6th Mayor of Dhaka
- In office 12 March 1994 – 4 April 2002
- Preceded by: Mirza Abbas
- Succeeded by: Sadeque Hossain Khoka

President of Bangladesh Football Federation
- In office 6 July 1996 – July 2001
- Vice President: AH Mofazzal Karim
- Preceded by: Oli Ahmad
- Succeeded by: AM Azizul Haque

Personal details
- Born: 1 April 1944 Dacca, British India
- Died: 28 November 2006 (aged 62) Dhaka, Bangladesh
- Resting place: Azimpur Graveyard
- Party: Bangladesh Awami League
- Spouse: Fatema Hanif
- Children: Sayeed Khokon

= Mohammad Hanif (politician) =

Bangladeshi politician

Mohammad Hanif (died 28 November 2006) was a Bangladeshi politician who served as the mayor of Dhaka from 1994 to 2002. He also served as the president of the Awami League Dhaka Metropolitan Unit and the Bangladesh Football Federation.

==Career==
Hanif started his political career when he was student. He was an elected parliament member from Dhaka-12 constituency in 1973 and served as a whip of the National Parliament. He also served as the president of Dhaka City Awami League for long time.

Hanif was elected the mayor of Dhaka City Corporation on 12 March 1994, the first elected mayor of Dhaka City corporation. The election was held under the Dhaka city act of 1993. As mayor he tried to increase the power of the city corporation. He asked to have the management of Dhaka Metropolitan police, Dhaka electricity supply company and other utilities companies transferred to Dhaka City Corporation from the national government. A move that drew opposition from the national government.

———

Work instruction A: From the article on Mohammad Hanif, copy the passage that begins at the words "Personal details" and ends after the words "Bangladesh Football Federation.".
Work instruction B:
Answer these questions from the article on Mohammad Hanif:
(i) Who followed him as mayor of Dhaka?
(ii) Which constituency elected him to parliament in 1973?
(iii) Where is he buried?

Data below:
———

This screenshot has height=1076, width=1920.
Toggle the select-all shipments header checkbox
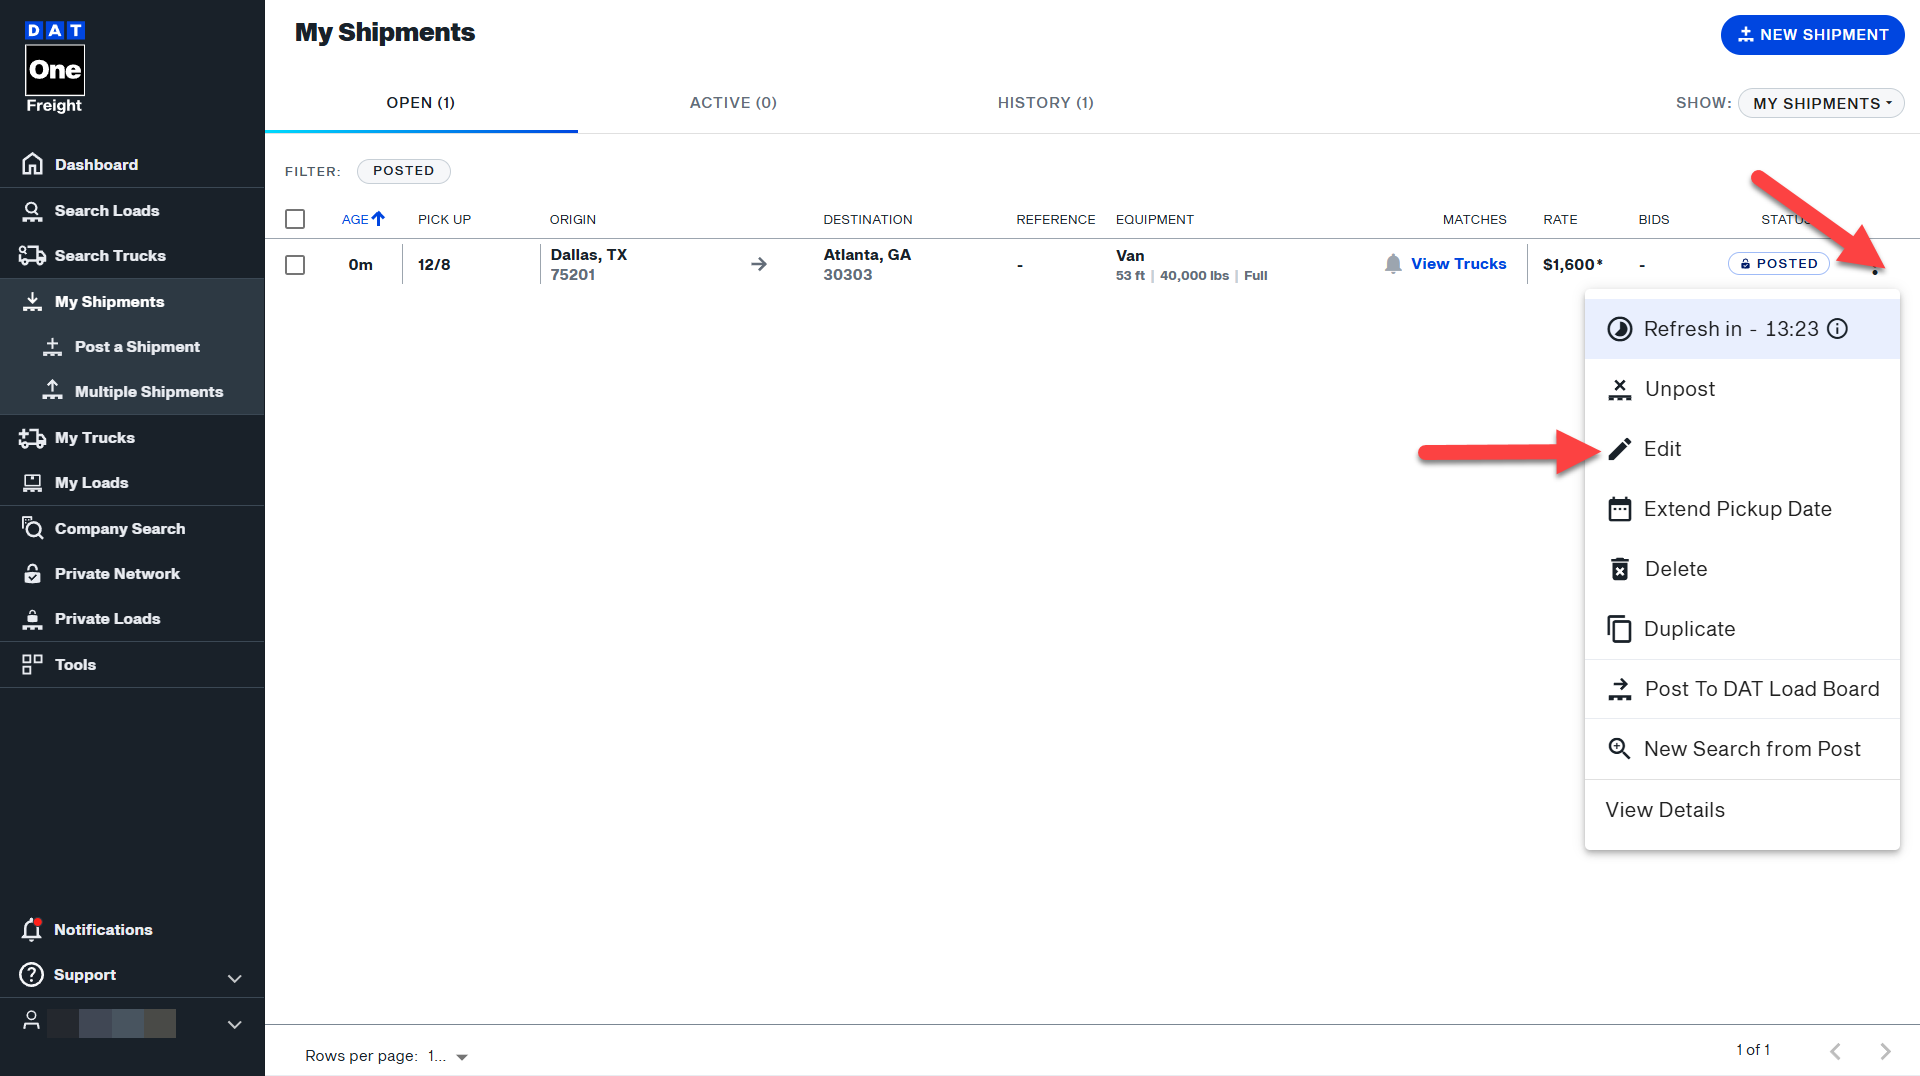click(x=295, y=219)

———

Your solution A:
Personal details
- Born: 1 April 1944 Dacca, British India
- Died: 28 November 2006 (aged 62) Dhaka, Bangladesh
- Resting place: Azimpur Graveyard
- Party: Bangladesh Awami League
- Spouse: Fatema Hanif
- Children: Sayeed Khokon

= Mohammad Hanif (politician) =

Bangladeshi politician

Mohammad Hanif (died 28 November 2006) was a Bangladeshi politician who served as the mayor of Dhaka from 1994 to 2002. He also served as the president of the Awami League Dhaka Metropolitan Unit and the Bangladesh Football Federation.

Your solution B:
(i) Sadeque Hossain Khoka
(ii) Dhaka-12
(iii) Azimpur Graveyard